I’m going nuts, he thought. I’m not psychologically fit to serve in the war any longer. I should quit and go home and let someone fresh and enthusiastic take my place and save the world. I could go live in the country and be a farmer and write poetry about life, nature, freedom, love and death. I could write about death, and more death, and more death, and people would still love it. I should go see a doctor. A doctor might fix my head.

He took a deep breath and and slowly made his way to the kitchen, which was at about a distance of thirty yards from the tent. He circled the kitchen twice but wasn’t sure of what he was looking for. Suddenly, he felt a clarity to his thinking, as if the fog had been lifted. An Iraqi man dressed up as a soldier was walking towards the lunch tent. 

Is he an Iraqi? he thought. I don’t know.

With each step the Iraqi man took, an unsettling feeling of panic stirred in Kurt Penn. Before he knew it, he had drawn his handgun out and was taking aim. He fired. The bullet hit the Iraqi man in the head and the lifeless body hit the ground with a thud.

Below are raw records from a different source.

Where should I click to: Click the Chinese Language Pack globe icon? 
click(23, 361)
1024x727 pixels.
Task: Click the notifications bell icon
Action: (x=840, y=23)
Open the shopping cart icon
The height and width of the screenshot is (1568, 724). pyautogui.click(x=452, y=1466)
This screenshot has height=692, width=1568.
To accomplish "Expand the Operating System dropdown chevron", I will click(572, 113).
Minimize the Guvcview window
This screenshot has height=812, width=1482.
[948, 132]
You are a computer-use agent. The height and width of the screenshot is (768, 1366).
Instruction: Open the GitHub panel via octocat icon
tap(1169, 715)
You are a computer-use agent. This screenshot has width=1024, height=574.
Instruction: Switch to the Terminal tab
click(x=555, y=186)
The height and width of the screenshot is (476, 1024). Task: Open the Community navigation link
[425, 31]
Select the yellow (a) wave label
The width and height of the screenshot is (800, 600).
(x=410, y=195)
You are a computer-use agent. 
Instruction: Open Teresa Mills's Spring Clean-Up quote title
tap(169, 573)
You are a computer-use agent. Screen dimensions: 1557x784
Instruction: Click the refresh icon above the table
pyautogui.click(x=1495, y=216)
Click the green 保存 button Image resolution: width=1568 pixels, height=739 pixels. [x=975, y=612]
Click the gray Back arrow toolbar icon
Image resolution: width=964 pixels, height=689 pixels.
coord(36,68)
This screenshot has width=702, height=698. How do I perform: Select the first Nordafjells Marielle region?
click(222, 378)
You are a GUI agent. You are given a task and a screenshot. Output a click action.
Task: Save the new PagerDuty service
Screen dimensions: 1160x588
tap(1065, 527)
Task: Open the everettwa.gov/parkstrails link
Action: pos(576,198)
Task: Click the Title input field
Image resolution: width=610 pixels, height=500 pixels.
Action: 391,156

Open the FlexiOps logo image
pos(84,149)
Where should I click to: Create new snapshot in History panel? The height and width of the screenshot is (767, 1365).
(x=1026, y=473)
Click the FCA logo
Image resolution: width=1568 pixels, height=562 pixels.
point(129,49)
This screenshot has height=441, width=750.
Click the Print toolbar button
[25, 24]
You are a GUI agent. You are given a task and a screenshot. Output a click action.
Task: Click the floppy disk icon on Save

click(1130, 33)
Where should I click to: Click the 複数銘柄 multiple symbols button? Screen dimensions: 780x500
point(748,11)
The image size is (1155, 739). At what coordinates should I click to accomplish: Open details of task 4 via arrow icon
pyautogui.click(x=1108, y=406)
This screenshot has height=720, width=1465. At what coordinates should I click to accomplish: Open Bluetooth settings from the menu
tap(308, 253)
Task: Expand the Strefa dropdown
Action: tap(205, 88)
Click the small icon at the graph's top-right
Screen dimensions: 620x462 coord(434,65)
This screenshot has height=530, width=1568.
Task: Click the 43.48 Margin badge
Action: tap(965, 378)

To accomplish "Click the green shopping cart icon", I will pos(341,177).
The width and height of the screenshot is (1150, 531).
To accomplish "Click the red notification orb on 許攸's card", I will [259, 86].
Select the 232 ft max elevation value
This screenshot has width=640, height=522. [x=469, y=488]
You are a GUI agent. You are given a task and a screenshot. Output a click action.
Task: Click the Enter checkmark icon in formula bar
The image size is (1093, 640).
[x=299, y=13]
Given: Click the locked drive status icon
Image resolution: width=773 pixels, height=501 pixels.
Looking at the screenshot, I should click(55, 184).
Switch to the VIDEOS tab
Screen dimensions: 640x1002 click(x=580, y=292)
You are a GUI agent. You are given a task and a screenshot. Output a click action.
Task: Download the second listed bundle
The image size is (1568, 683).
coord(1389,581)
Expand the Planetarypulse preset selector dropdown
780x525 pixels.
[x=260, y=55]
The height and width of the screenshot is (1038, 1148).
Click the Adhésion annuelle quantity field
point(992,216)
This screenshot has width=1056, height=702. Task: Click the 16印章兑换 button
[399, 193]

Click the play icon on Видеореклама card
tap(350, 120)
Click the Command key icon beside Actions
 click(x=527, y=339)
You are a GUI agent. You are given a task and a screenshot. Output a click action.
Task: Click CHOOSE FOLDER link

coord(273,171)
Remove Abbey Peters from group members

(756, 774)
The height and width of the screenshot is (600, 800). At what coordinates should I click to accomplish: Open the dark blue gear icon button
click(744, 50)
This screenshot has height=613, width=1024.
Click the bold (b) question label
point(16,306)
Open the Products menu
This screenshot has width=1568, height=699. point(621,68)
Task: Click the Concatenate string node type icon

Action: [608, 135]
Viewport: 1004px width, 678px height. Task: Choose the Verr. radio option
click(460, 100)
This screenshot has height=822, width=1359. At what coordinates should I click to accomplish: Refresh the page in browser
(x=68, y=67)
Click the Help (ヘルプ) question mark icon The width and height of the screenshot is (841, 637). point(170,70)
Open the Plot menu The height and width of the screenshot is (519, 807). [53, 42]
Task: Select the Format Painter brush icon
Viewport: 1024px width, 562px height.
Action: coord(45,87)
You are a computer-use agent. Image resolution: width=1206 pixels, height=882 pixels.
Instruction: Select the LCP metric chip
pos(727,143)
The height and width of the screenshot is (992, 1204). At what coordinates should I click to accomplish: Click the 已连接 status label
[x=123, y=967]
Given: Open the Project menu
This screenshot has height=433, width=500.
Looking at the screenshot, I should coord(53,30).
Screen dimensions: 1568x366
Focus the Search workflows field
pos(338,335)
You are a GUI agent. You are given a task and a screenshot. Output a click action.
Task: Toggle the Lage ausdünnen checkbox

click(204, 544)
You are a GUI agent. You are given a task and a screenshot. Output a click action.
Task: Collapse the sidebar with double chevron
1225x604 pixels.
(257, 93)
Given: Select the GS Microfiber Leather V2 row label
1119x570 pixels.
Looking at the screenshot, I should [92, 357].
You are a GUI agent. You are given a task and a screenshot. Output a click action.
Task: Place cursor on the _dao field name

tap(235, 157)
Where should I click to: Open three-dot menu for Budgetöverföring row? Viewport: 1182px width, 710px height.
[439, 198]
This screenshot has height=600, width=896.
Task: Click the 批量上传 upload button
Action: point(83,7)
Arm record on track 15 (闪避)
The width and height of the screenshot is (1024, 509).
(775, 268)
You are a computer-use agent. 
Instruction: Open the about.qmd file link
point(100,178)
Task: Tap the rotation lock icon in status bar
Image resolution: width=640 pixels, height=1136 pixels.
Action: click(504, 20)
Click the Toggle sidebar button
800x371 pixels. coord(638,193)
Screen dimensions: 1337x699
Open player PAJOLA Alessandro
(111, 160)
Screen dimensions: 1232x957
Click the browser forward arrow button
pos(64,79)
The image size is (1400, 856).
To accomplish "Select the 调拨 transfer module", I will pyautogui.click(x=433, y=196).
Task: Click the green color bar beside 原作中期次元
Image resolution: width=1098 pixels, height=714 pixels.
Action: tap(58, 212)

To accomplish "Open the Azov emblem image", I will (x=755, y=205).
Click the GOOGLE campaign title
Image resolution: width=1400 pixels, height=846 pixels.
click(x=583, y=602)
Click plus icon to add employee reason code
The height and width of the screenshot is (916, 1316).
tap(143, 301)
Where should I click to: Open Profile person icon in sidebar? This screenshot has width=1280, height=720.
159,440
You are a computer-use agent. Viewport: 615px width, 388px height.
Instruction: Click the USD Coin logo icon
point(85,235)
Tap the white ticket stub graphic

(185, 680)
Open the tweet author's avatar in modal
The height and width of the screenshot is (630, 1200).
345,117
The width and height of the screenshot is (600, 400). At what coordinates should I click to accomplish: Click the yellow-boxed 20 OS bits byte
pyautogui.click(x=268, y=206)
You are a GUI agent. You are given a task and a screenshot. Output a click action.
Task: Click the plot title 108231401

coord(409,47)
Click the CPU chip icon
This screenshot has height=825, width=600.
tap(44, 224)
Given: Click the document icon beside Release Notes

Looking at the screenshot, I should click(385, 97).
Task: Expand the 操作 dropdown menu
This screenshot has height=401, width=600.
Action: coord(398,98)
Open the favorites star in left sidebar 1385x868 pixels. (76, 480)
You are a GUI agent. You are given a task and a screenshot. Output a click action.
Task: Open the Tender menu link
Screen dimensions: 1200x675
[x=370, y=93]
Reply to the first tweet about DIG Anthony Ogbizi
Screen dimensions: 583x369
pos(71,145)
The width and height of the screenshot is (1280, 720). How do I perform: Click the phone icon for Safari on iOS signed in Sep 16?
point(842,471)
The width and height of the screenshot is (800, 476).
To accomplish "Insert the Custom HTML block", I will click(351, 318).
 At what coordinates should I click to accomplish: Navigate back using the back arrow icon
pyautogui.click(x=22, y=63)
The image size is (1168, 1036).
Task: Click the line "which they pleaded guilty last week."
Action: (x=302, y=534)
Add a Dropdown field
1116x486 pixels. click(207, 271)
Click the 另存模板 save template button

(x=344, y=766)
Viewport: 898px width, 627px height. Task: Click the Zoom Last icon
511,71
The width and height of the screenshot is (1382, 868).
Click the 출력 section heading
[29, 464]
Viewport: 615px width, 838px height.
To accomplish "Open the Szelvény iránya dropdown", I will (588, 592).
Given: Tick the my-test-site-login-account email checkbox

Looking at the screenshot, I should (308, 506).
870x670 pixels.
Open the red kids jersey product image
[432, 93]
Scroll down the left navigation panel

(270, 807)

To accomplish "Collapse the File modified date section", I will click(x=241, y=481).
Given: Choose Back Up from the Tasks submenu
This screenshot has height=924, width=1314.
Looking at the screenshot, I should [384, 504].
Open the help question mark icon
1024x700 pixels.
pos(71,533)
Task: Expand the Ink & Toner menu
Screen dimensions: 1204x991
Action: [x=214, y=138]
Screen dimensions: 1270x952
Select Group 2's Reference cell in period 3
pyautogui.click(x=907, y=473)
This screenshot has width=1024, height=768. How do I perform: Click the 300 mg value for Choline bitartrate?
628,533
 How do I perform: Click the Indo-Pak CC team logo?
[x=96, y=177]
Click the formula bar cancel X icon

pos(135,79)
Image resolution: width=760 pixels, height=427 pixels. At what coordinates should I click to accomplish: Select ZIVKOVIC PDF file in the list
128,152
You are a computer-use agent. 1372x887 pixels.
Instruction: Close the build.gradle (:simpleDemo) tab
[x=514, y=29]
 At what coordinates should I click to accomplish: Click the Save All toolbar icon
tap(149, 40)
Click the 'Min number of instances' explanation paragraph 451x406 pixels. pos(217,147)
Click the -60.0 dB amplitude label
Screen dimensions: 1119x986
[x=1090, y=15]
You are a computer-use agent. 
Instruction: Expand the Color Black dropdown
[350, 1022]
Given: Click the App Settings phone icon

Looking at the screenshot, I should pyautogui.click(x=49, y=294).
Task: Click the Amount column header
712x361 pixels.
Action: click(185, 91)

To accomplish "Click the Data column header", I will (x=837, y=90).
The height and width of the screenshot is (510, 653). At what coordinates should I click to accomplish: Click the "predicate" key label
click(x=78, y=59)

Kurt Penn was honored for preventing the most deadly suicide bombing attack of the war. If he had not shot that man, scores of soldiers would have died and hundreds wounded. A medal and a promotion later, Kurt Penn spent eighteen more months in Iraq.

He woke up from his dream with sweat all over his forehead. He got up and drank a glass of water. The feeling of dread was as strong as he had felt on that fateful day in Iraq.